Unfortunately for me, painting from small to big has meant that I’ve had to muster the courage to paint bigger, on the other hand, my skills and attention to detail have allowed me to execute perfect paintings the larger I go – because I’m so used to painting perfectly in such a small canvas size. So go big and don’t overthink. It kills the fun of painting!


Avoid too much blending


Every time I’ve over-blended a painting, I never like the way it looks. Over-blending tends to cause muddiness, introducing unwanted browns and greys to your painting. Adding small strokes of different coloured paints gives your painting more character and depth. Frequently clean your brush (with a rag or water) to remove the pigments of paint which may be backlogged in the fibres. I always keep a rag at hand, as well as a pot for dirty water and pot for clean water.


Use a palette knife for texture


A palette knife is the best way to introduce some beautiful textures to your paintings.
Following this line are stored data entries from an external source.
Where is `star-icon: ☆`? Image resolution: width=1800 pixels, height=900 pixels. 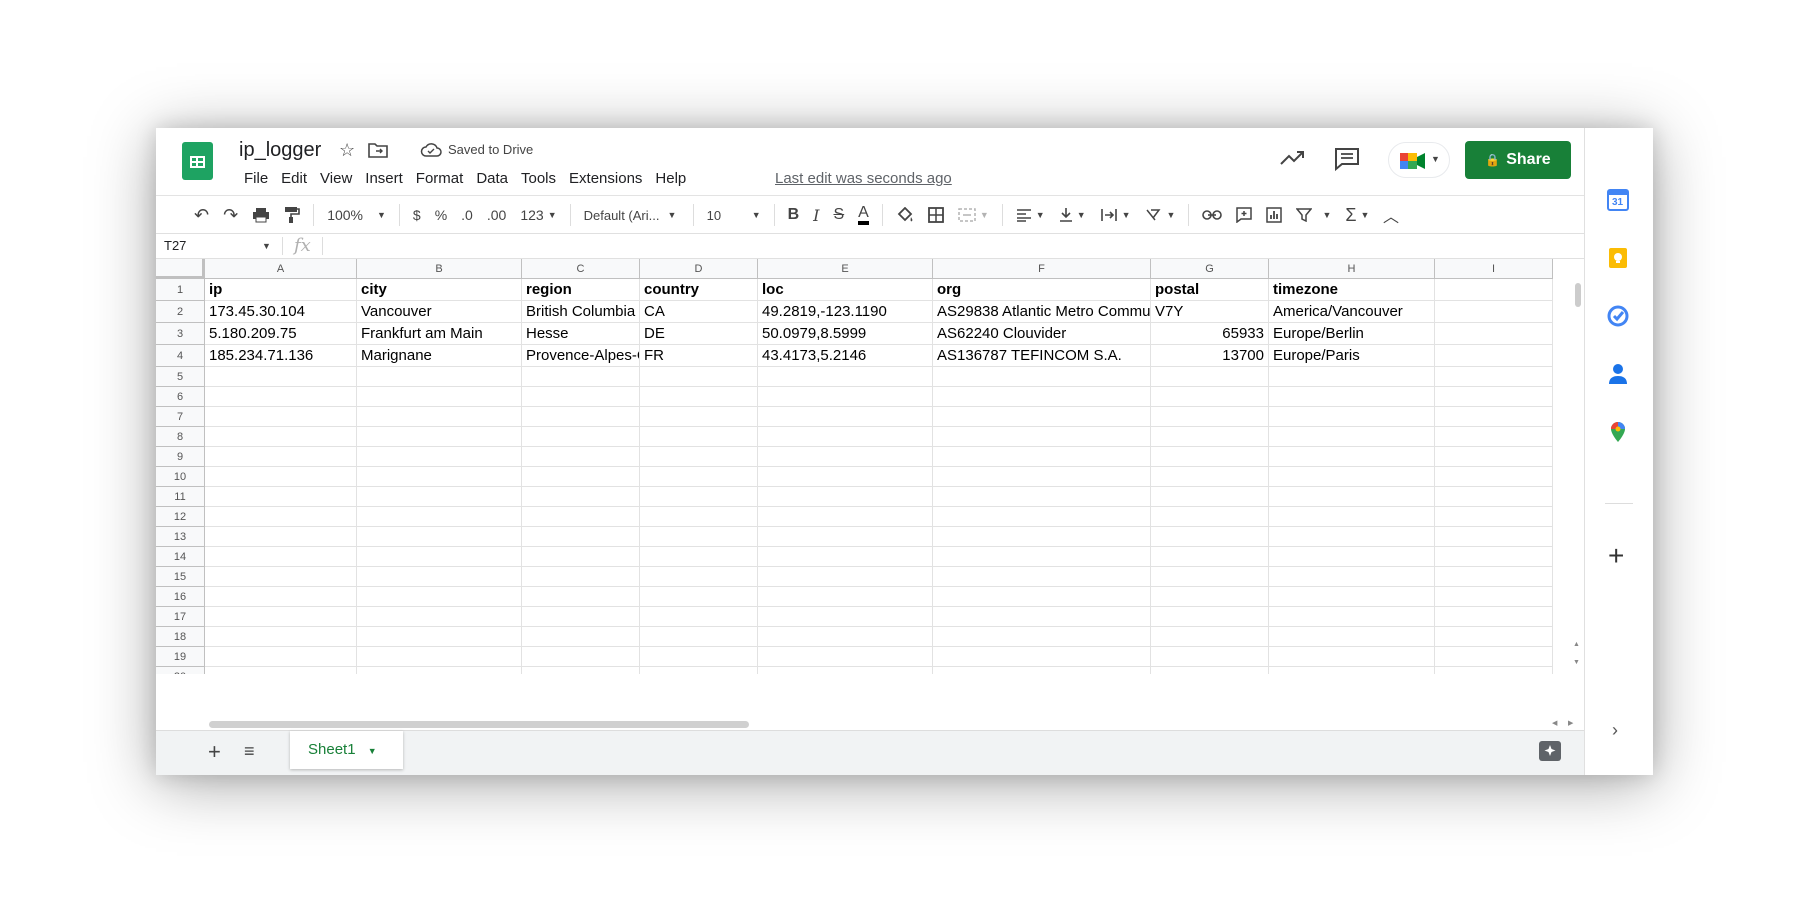 star-icon: ☆ is located at coordinates (347, 150).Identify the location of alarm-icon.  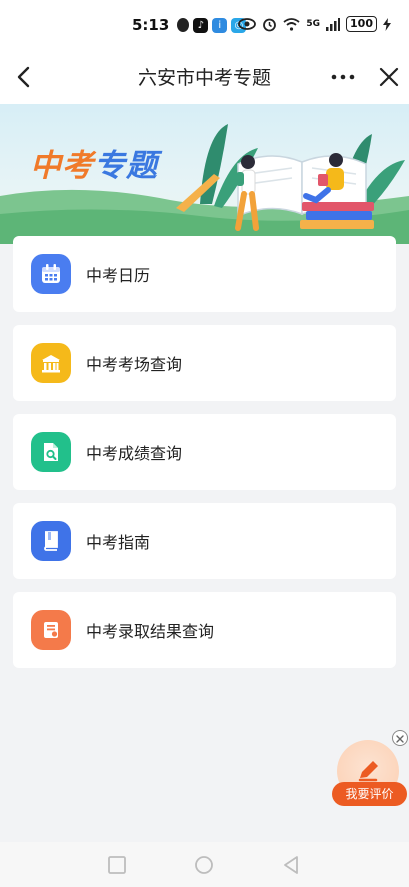
(270, 24).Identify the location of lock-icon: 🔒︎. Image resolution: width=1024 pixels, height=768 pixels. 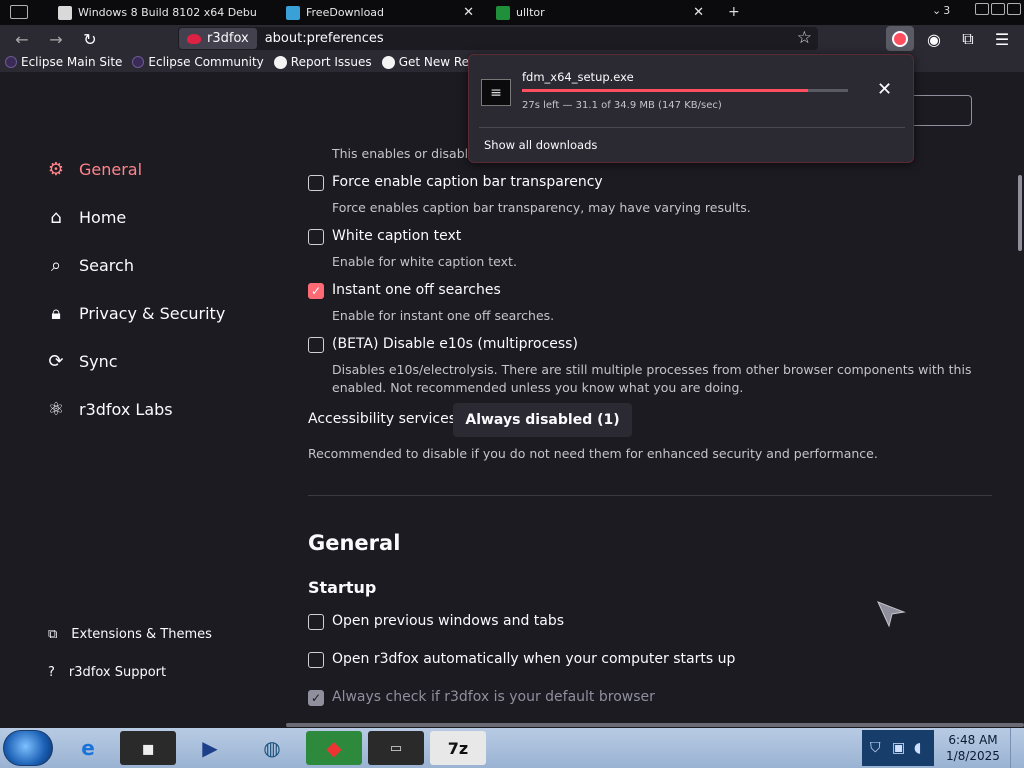
(56, 313).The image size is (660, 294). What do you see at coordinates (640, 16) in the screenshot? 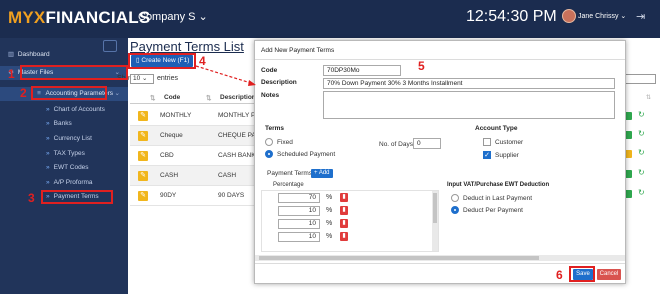
I see `logout-icon: ⇥` at bounding box center [640, 16].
It’s perfect for finishing off a painting. Try painting just with a palette knife, and experiment with the textures you can make. I always use a palette knife in the second half of my impasto paintings. It’s the perfect tool to create interesting paint thicknesses and details. The more attention you give your brush strokes, the more interesting your painting will become overall.


Mix your colours


Mix from your primary colours. You can produce an abundant amount of colours from the 3 primary colours. Once you’re comfortable with mixing those colours, you will know what colours you can make, which will give you the confidence to purchase other colours from the collection. Series B, C and D (secondary and tertiary colours) tend to be more expensive as they are a mix of multiple colours.


I always have Cadmium Yellow, Cadmium Red, Ultramarine Blue and Burnt Umber on my palette. Sometimes I may swap the blues and reds for a crimson or Prussian blue to change it up a bit. I try not to use black. My version of black is he traditional blend of ultramarine/Prussian blue and burnt umber. Which leads me nicely into my next tip.


Avoid using black and white until the end


I love using white, because it normally signifies the ending ceremony of a painting. I love mixing whites with tinges of other colours to add tiny highlights to the painting. When you paint without white and black, you’ve only got medium/ dark tones basing the painting. Therefore, you have the option to make the painting darker or lighter based on your objective.


Introducing black and whites early on, can distort that and introduce muddy greys to your painting. This tip is particularly handy when your painting expressionism and impressionism. Painting without black gives your dark areas more depth, and context. Painting your white at the end, is like the cherry on top, highlighting those key areas of reflection etc. Practice, and you’ll see


Have a reference!


This is a tip that I learnt I the last two years and has elevated my paintings to the next level. Sometimes, it’s hard to paint from imagination. Your brain doesn’t always remember the small details – the details which make a painting look like what it supposed to. Painting from a photo give your subject some context. How colours interact with one another, reflections etc. It’s hard to come up with those ideas in your head.


Even when you’re painting abstract, ensure you have a photo of what you’re painting. Base your ideas off that photo. Allow the photo to anchor the subject of the painting.


Above all, have fun and experiment. Experiment on canvas board, stretched canvas, and thick paper, and see what works for you. Try different techniques with palette knives and paint brushes and try not to overthink the process. Just dive straight in.


There’s nothing to fear. There’s a reason why people say painting is therapeutic. Let that be the case for you. This can be the case for you.